I was myself sufficiently absorbed in this problem a decade ago to ask Professor Leavis personally about it. He spoke, not of religious beliefs, but of a ‘stance’. He went on to say that he owed much of his ‘stance’ to his ‘strong Huguenot background’. ‘My own family background,’ he added, ‘is entirely typical of the 19th-century graph: Unitarian by 1820, radical reformer by 1880, and agnostic pacifist by 1914.’
Putting all that together, I don’t think we can be satisfied with the idea that Leavis as theologian would have regarded ‘responsibility’ as a sufficient ultimate criterion. The comparison with Bonhoeffer is potentially a rich one, for Bonhoeffer argued for ‘God not on the borders of life but at its centre’, as Bilan reminds us in a footnote to page 300 that forms a little potential book in itself. Bonhoeffer, however, even in the hands of the Gestapo, was never related, in his ‘responsibility’, purely or merely to the ethical imperatives of this world. He would have endorsed those quatrains in ‘East Coker’ (‘My “Yes” is as emphatic as the quatrains’) because, without them, or the implications of something like them, there would be no ‘guaranteeing model’ of something to be responsible to. And this would surely have to be so, in the last analysis, for Leavis as well.
I think one can go further and say that it was so.

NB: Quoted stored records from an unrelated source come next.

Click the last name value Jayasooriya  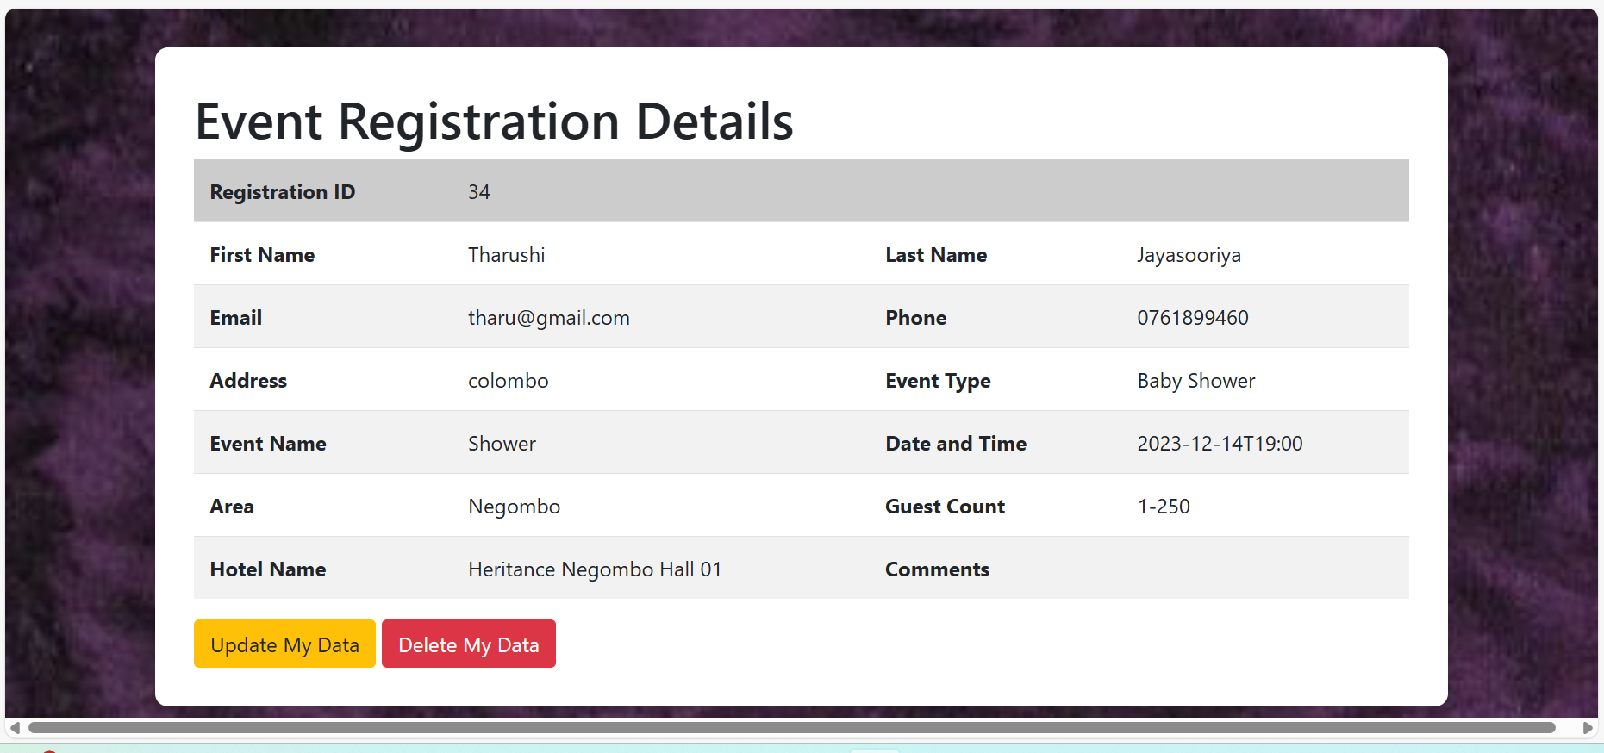point(1189,255)
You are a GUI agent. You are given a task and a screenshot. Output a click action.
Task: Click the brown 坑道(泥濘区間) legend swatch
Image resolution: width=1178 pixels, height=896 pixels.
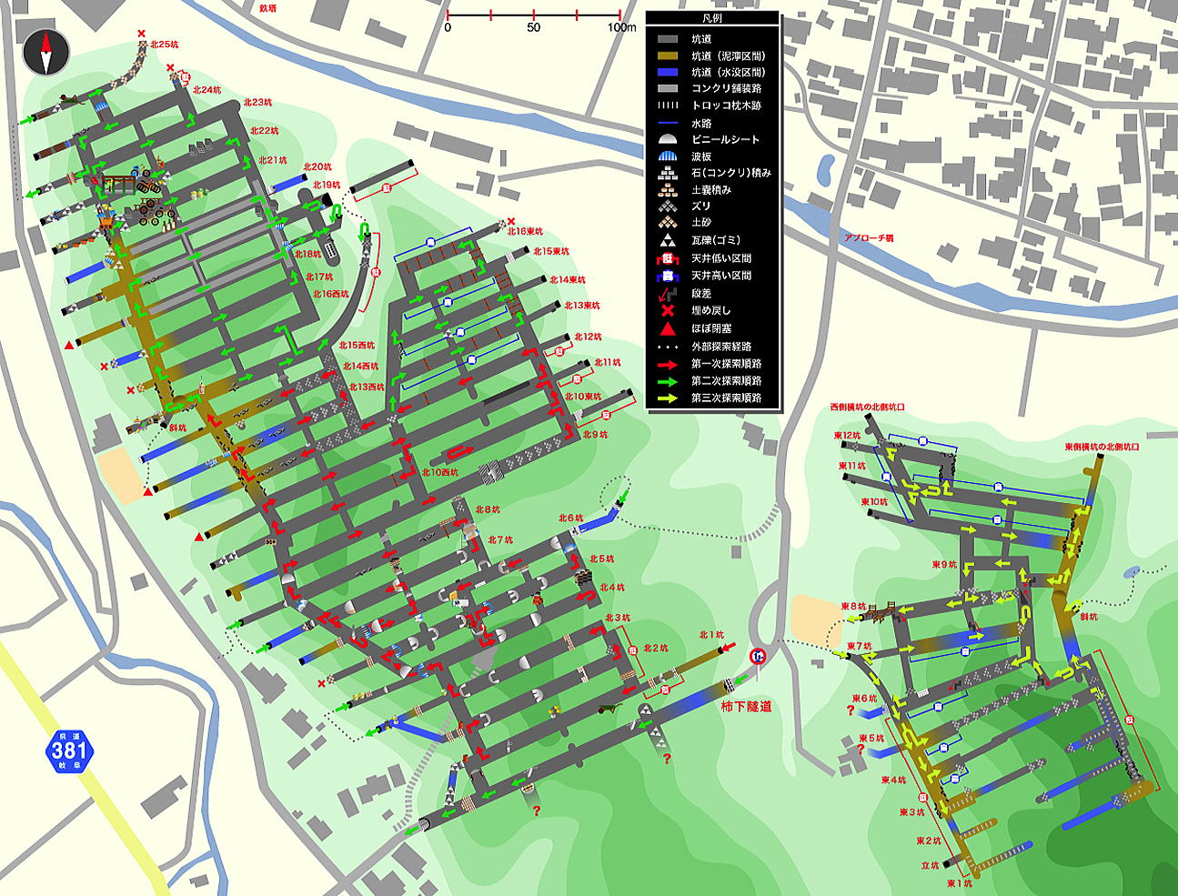pos(668,55)
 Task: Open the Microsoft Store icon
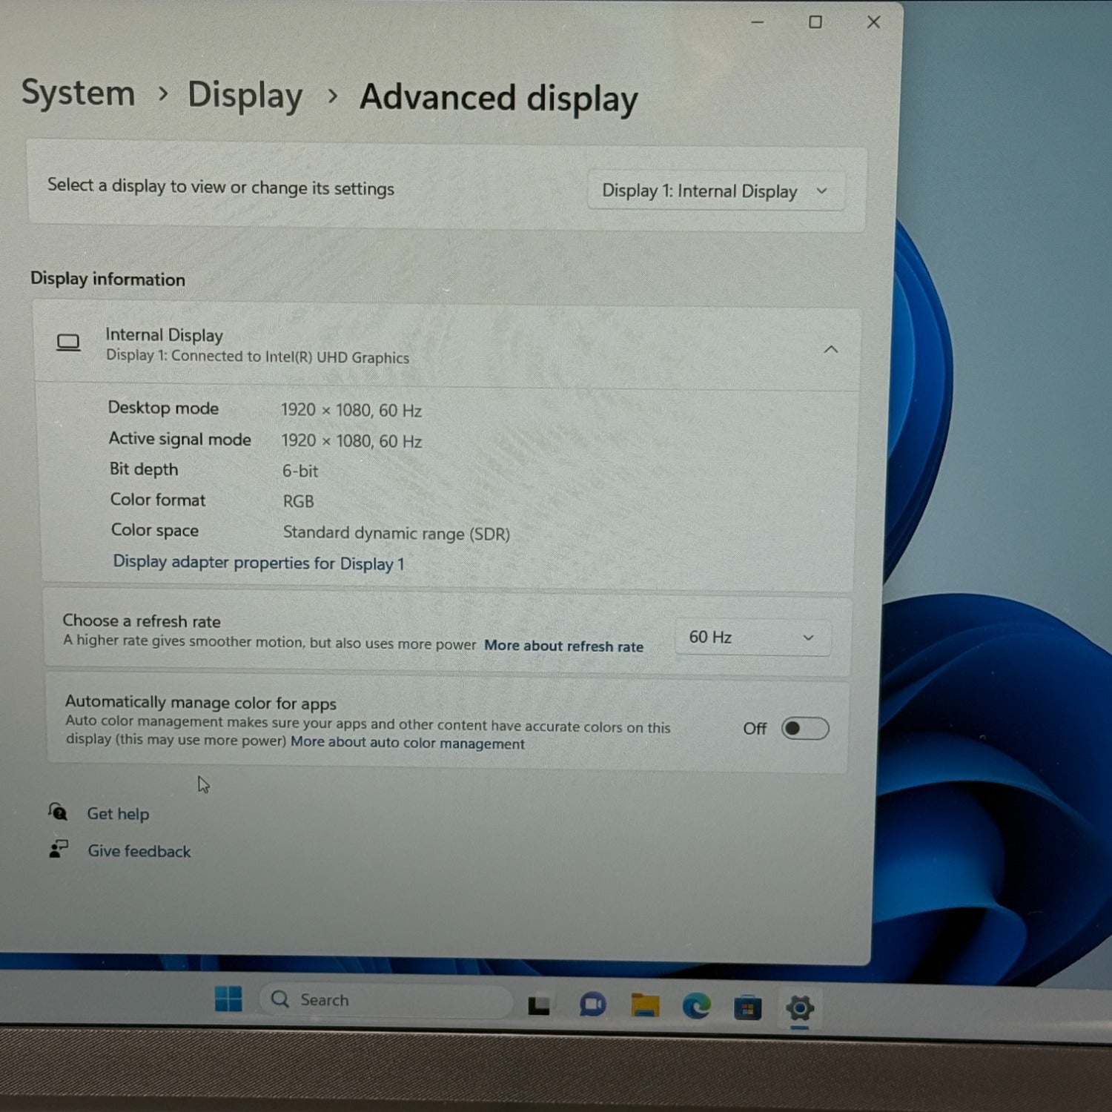747,1008
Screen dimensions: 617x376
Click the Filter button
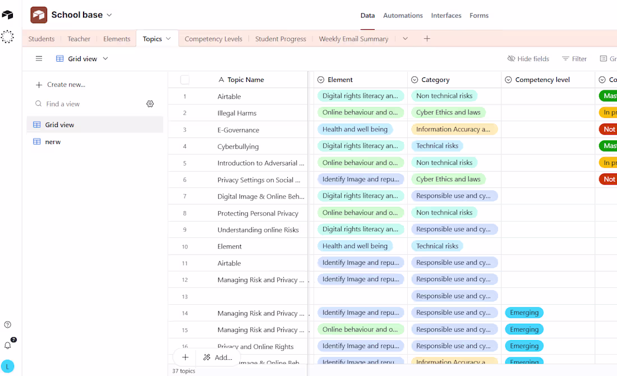pyautogui.click(x=574, y=58)
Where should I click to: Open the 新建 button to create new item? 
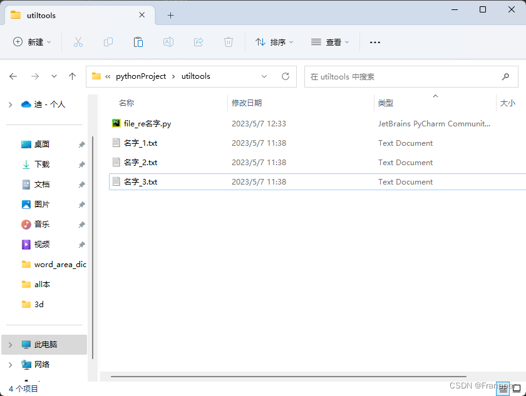pos(29,42)
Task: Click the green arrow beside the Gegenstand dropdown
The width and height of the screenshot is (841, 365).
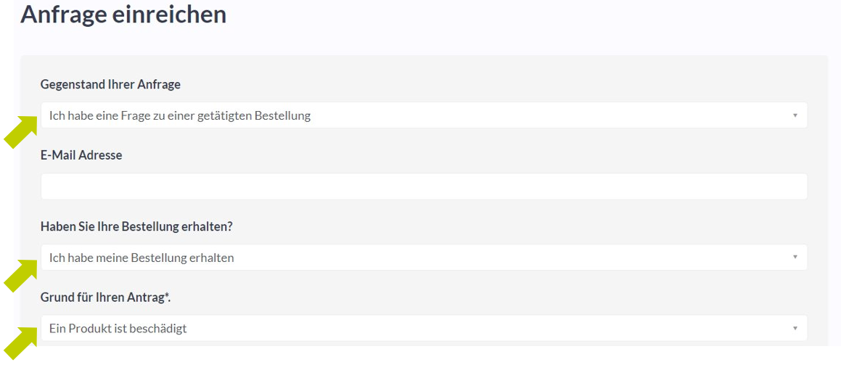Action: [20, 131]
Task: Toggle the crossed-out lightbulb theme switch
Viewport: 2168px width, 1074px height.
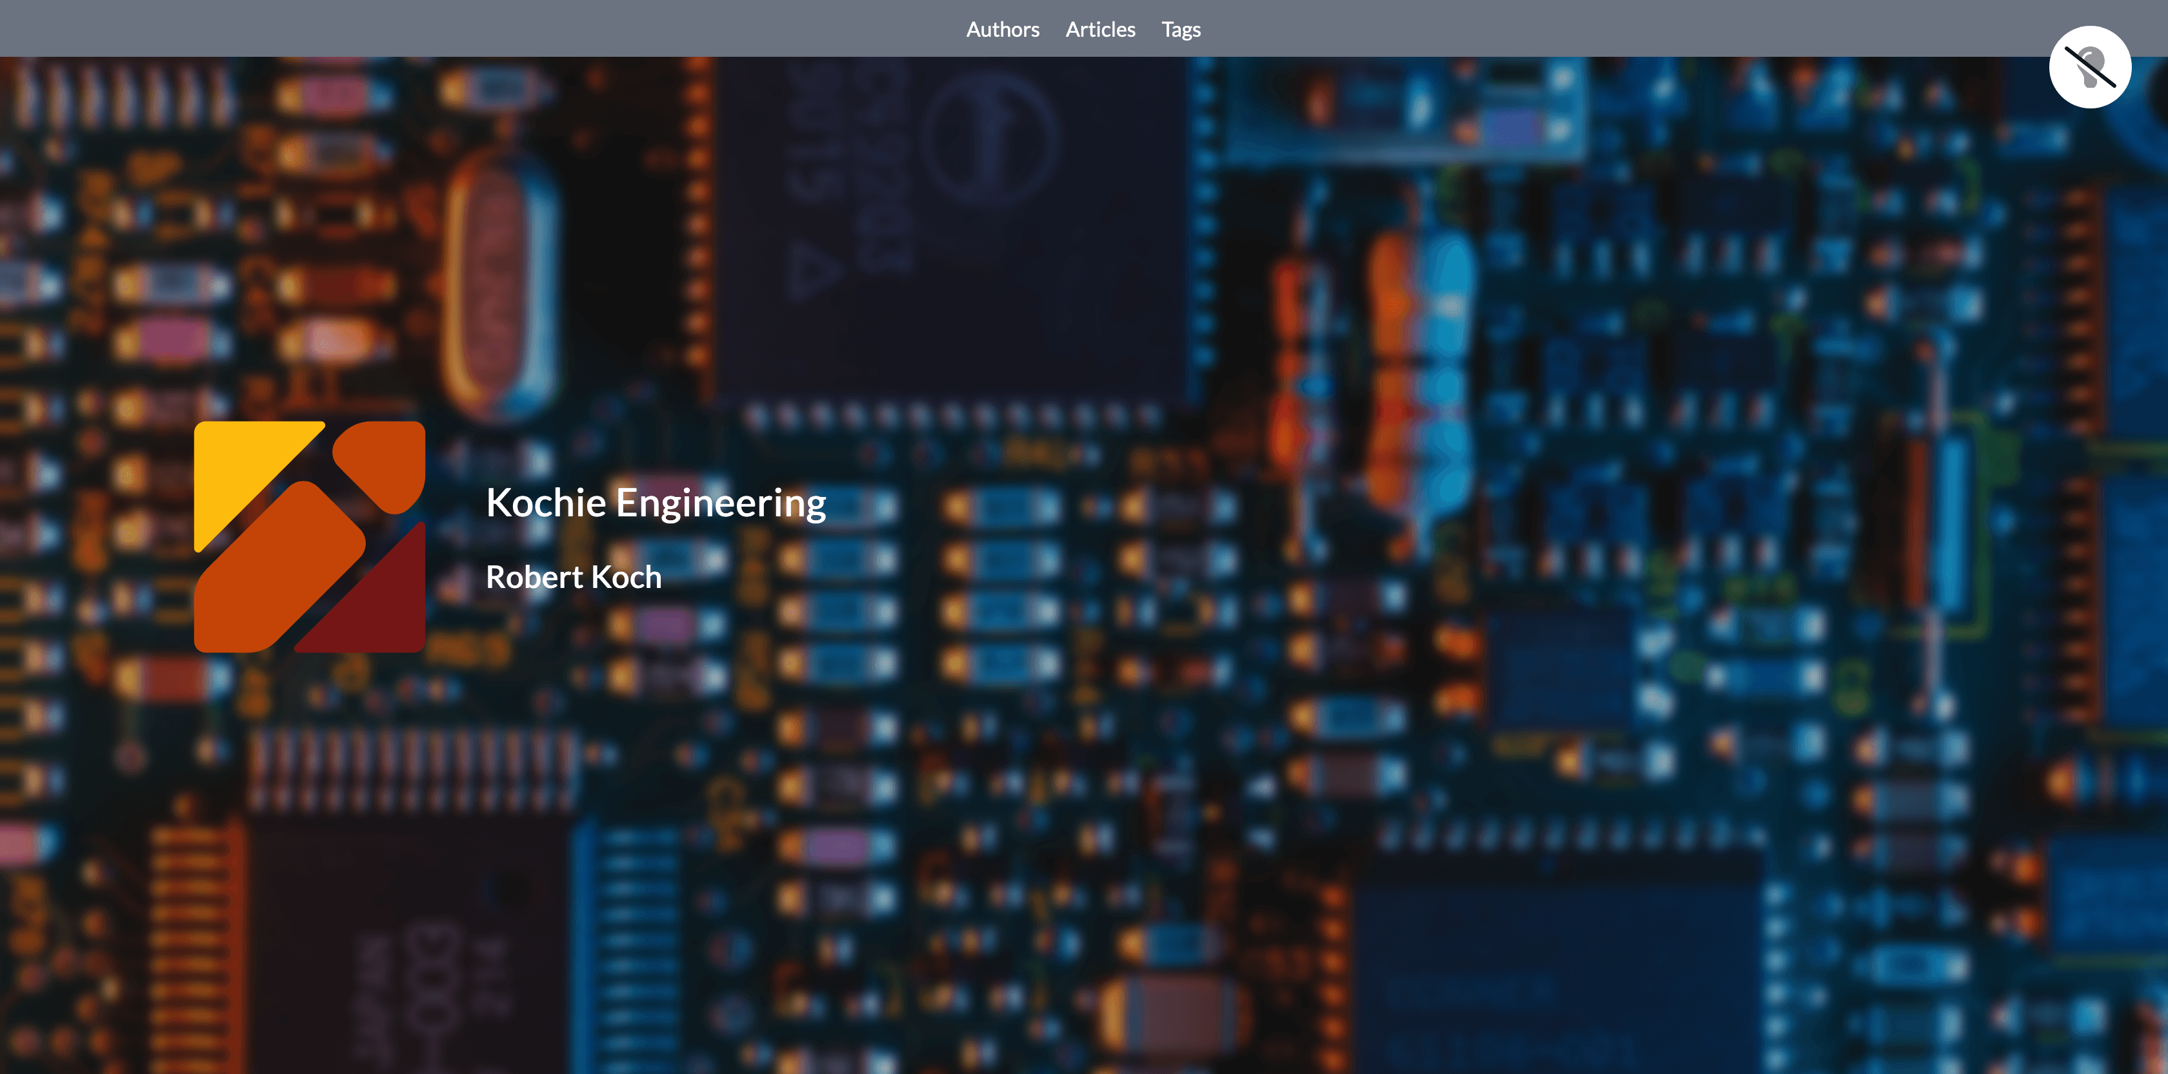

One can see this in Leavis’s powerful and merciless downgrading of most of ‘Little Gidding’ at the end of the 1975 book, The Living Principle. The ‘guaranteeing model’ was, for Leavis, ‘life’ itself. Looking back over the Four Quartets, and over Eliot’s whole poetic career, Leavis indicts him at the last without pity: ‘The sin recognised in the truly strong section of “Little Gidding” as requiring expiation is a sin against life.’ Endlessly invoked throughout his later criticism, ‘life’ was for Leavis a transcendent reality against which Eliot had ‘sinned’. It was perhaps only because they had each adopted different ‘guaranteeing models’ that Leavis’s struggle with Eliot at the end was so bitter – a struggle to the death between two brothers in the spirit. Did Leavis stop one step short of becoming a Huguenot again?